Your teeth are so vital to your overall health that even a small amount of tooth decay and subsequent pain can cause serious distress, especially when you can’t pinpoint where it’s coming from. You can sometimes see cavities or other dental issues, but a dead tooth is not always easy to visually detect in its early stages. Overall, it’s best to see your dentist right away before it gets any worse.
What is a Dead Tooth?
There are three layers to a tooth consisting of enamel, dentin, and pulp. To stay viable, teeth must have a continuous blood supply to the pulp, the innermost part of the tooth which is comprised of nerves and blood vessels. When the blood supply is cut off to the pulp, the tooth will start to die due to lack of much-needed nutrients and oxygen. This condition is also referred to as a non-vital or necrotic tooth. Left untreated, it will likely become infected, possibly abscessed, and will eventually fall out on its own without proper care.
What Causes a Dead Tooth?
Decay of the Tooth: Through lack of consistent oral hygiene habits, cavities may occur and, over time, will give bacteria access to the soft tissue of the pulp. It will then cause infection and eventually the death of the tooth. Tooth pulp that is healthy will fight off the bacteria as long as it possibly can, but the longer the inflammation goes on, the more likely it is that the tooth will become necrotic.
Tooth Trauma: Physical injury to the tooth can occur suddenly and for many reasons, such as participating in a contact sporting event or possibly a fall where the mouth or face is injured. If not addressed quickly, the blood flow to the tooth may cease, causing the tooth to die.
In general, this is the timeline that takes place that eventually ends with a tooth becoming non-vital:
- Cavity starts to penetrate tooth or dental injury occurs
- Bacteria enter the pulp through a cavity or break in the tooth’s exterior
- Healthy pulp fights bacteria
- Swelling and pressure occur, causing pain
- Tooth nerve is starved of nutrition and oxygen
- Blood flow to the tooth is reduced or stopped altogether resulting in necrotic tooth
Symptoms of a Dead Tooth
If you suspect you have a dead tooth, there are two main symptoms to look for:
Pain: Discomfort in and around the tooth is usually the first indicator that you have a dead tooth. The pain can be minimally irritating to downright excruciating. This is caused by the infection and swelling inside the tooth that puts pressure on the periodontal membrane, the sensitive nerve tissue around the base of the tooth.
Discoloration: A tooth that is dying or dead changes colors due to the lack of blood supply and is similar to a form of bruising. The tooth may turn different colors as it dies, going from yellow to gray, and eventually to black.
As the tooth becomes more infected or abscessed, you might encounter additional symptoms including:
- Swelling of the periodontal membrane around the tooth
- Bad taste in your mouth due to infection
- Bad smell coming from your tooth
- Inflamed sore on the gums indicating an abscess
Treatments for a Dead Tooth
It is imperative to seek quick and efficient treatment for a dying or dead tooth, as there are steps that can be taken to possibly save the tooth or at least keep it from becoming infected. Your dentist will order X-rays to determine the extent of the damage inside the tooth to develop a plan for repair.
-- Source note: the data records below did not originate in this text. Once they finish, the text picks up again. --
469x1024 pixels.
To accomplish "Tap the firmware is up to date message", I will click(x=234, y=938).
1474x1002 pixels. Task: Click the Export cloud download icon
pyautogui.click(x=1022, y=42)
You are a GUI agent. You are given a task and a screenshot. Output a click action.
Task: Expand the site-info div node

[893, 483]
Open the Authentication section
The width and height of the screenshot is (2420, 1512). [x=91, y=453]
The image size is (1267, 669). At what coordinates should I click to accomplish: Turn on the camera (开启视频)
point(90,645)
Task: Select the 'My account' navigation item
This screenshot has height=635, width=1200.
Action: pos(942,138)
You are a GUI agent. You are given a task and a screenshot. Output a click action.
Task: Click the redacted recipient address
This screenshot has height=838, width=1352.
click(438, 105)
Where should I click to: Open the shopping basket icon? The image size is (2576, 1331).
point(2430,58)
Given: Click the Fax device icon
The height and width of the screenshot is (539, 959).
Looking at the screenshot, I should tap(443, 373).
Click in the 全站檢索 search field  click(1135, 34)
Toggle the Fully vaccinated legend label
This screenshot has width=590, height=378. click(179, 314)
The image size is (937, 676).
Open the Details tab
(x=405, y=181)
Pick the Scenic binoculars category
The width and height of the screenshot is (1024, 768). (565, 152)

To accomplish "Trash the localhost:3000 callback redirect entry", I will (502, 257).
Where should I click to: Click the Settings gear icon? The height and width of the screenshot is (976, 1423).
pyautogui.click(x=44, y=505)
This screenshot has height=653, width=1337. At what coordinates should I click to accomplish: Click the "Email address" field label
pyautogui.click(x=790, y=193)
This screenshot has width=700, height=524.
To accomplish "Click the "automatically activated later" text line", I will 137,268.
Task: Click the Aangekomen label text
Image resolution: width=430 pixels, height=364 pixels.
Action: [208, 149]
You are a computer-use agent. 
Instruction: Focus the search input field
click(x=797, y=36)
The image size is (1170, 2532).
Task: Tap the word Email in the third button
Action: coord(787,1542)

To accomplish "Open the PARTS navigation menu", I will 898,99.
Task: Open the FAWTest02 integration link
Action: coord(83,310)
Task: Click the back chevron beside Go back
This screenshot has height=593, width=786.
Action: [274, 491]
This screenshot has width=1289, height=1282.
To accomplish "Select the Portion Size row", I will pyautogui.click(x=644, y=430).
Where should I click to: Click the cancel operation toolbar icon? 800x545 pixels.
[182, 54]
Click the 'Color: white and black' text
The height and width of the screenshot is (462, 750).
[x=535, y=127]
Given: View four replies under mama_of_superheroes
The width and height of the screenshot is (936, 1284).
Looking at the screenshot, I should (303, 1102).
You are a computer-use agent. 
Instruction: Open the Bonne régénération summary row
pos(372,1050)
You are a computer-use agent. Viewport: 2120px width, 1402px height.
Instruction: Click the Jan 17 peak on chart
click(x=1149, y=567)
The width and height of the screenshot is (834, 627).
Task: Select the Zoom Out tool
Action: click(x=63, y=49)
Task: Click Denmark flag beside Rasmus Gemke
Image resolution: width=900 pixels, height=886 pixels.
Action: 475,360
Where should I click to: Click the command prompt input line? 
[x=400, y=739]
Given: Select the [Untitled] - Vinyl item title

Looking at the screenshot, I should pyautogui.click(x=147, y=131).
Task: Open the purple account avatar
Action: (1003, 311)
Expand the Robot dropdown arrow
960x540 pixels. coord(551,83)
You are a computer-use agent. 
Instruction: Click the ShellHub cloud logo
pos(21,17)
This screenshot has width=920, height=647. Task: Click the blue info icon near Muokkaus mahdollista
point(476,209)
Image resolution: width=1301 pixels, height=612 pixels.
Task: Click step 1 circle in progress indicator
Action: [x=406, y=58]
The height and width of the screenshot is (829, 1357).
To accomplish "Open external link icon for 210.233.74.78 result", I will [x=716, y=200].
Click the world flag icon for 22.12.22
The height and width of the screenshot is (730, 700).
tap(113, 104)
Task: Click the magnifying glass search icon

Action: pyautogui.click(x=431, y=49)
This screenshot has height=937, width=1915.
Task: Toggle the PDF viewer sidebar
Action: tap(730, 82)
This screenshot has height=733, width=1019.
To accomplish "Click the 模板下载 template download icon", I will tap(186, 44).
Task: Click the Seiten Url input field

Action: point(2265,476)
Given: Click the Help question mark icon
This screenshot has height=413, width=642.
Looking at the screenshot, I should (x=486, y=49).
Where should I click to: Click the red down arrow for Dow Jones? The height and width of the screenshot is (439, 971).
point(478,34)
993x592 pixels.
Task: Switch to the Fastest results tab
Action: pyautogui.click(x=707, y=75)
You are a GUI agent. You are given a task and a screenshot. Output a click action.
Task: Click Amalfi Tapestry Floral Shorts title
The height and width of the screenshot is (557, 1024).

Treatment for a dead tooth consists of two options:
Extraction: Early treatment could help deter removal of the tooth, but if it can’t be saved it will have to be pulled to prevent the spread of infection. Tooth extractions are a standard procedure and generally can be done quickly and with little discomfort. Once the tooth is removed, there are a few options to replace the tooth at a later date, such as a dental implant or dental bridge.
Root Canal: The procedure essentially involves a deep cleaning of the inside of a tooth to remove infected tissue or abscess, removal of the pulp, and cleaning of the tooth canals. Even if the tooth is dead, it can still be useful as long as it’s not broken. Dead teeth have a tendency to be brittle and easily chip and break, so a dental crown may be needed to add strength and support to the tooth.
How to Prevent a Dead Tooth
Good dental habits and oral hygiene are critical to avoiding a dead tooth. Daily flossing and brushing will keep particles from settling in the gum line and causing decay. Your teeth also need a variety of minerals and vitamins, so eating a healthy diet of fruits and vegetables will help ensure that your teeth get adequate nutrition.
Although physical trauma to your mouth can’t always be avoided, a damaged tooth can often be saved if you act quickly. People active in contact sports, such as football, boxing, or hockey, might consider getting a custom mouth guard (through your dentist) to help reduce or eliminate mouth injuries.
It’s also important to remember that having healthy teeth and gums is essential to your overall health. If you have an infection in one or more of your teeth and the soft tissue becomes necrotic, this can potentially have severe effects on the rest of your body, including your heart. If you suspect you may have a dead tooth, see a dental professional immediately to formulate the best approach to stop the infection and prevent further damage.